Seldom does a day go by without stories about social media and web 2.0 and the impact they are having on organizations, customer relations, and productivity. But what many people do not realize, or even have heard of, is that there are substantial developments occurring in what is known as web 3.0, the 3D internet, or virtual worlds. There are growing indications that these developments just might be the catalysts of a new industrial revolution.

The primary difference between web 2.0 and web 3.0 is that an individual interacts with others and with a three dimensional environment on the web through an avatar, i.e. a digital 3D figure designed to represent him/herself in a virtual world. Virtual worlds thus enable not only a high degree of “presence” or the feeling of “being there” but also “co-presence” or the ability for an avatar to interact through chat, voice, and gestures with one or more other avatars simultaneously. Indeed, brain research has shown that individuals project themselves into their avatars, thus heightening the feeling of experiencing “being there”.

Based on my activities in virtual worlds during the past few years, I foresee three primary developments triggered by virtual worlds with major implications for business and society. First, I see the “mobility” or delocalization of labor occurring. The world has become an increasingly open economy as we first experienced a freer mobility of goods and then an increased mobility of capital. To date, labor has remained relatively immobile; however, through virtual worlds organizations of all kinds may truly employ labor from anywhere in the world to work in their virtual world offices. Already today organizations recruit within virtual worlds while employees at companies such as IBM go to work in their virtual world offices to meet with colleagues, customers, and partners from across the globe.

Second, virtual worlds level the playing field for SMEs due to the removal of traditional resource constraints. SMEs can greatly improve their product and service development as virtual worlds not only enable users from across the globe to be involved in the innovation process but also for complex designs and machines to be literally made and handled in a virtual space without the cost and coordination necessary in the physical world. Immediate access to customers across the globe also enables access to foreign market knowledge thus facilitating internationalization. Lastly, SMEs have access to a global talent pool - from individuals working on-demand to full-time employees.

The third development is the rise of new economies not tied to nation states. Several virtual worlds, such as Second Life and Entropia Universe, have their own economies with a virtual currency that can be exchanged into real world currencies. These economies are growing despite the real world financial crisis. For example, Second Life’s economy grew by 65% to USD 567 mln in 2009, higher than the GDP of some of the world’s nation states. The Swedish government has in essence legitimized Entropia Universe’s economy as it granted in 2009 a real banking license to the parent company MindArk AB, thus securing the financial deposits of Entropia’s residents. With these virtual economies comes the ability of individuals to make their living within a virtual world – creating and selling products and services to customers from across the globe. I call these individuals – avapreneurs (avatar + entrepreneur) and their organizations – born virtuals, as they represent new forms of organizing economic activity.
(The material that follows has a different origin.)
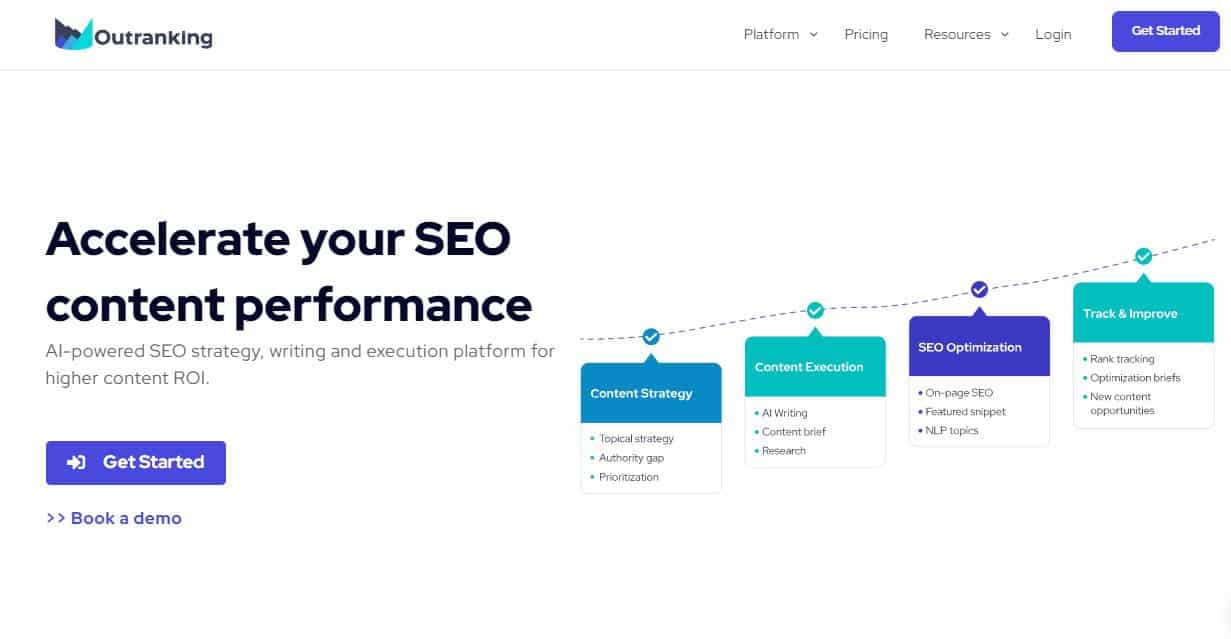Click the checkmark above SEO Optimization
Screen dimensions: 1231x639
[x=979, y=289]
The ramifications of the above can be broad reaching as legal, financial, foreign trade, and labor market systems will need to adapt. Moreover, many established value-creation activities conducted by firms will be challenged, requiring new forms of leadership. While this may seem futuristic especially when one experiences the current technological state of virtual worlds and the view held by many that virtual worlds are merely a channel for escape from the real world, the above may just be right around the corner. Advancements, such as the transmission of facial and body gestures, touch, and smell in the 3D internet as well as in other areas such as digital wallpaper, are moving quickly. However, the real trigger will most likely come when today’s largest group of virtual world users – 7-14 year-olds, start to enter the workforce.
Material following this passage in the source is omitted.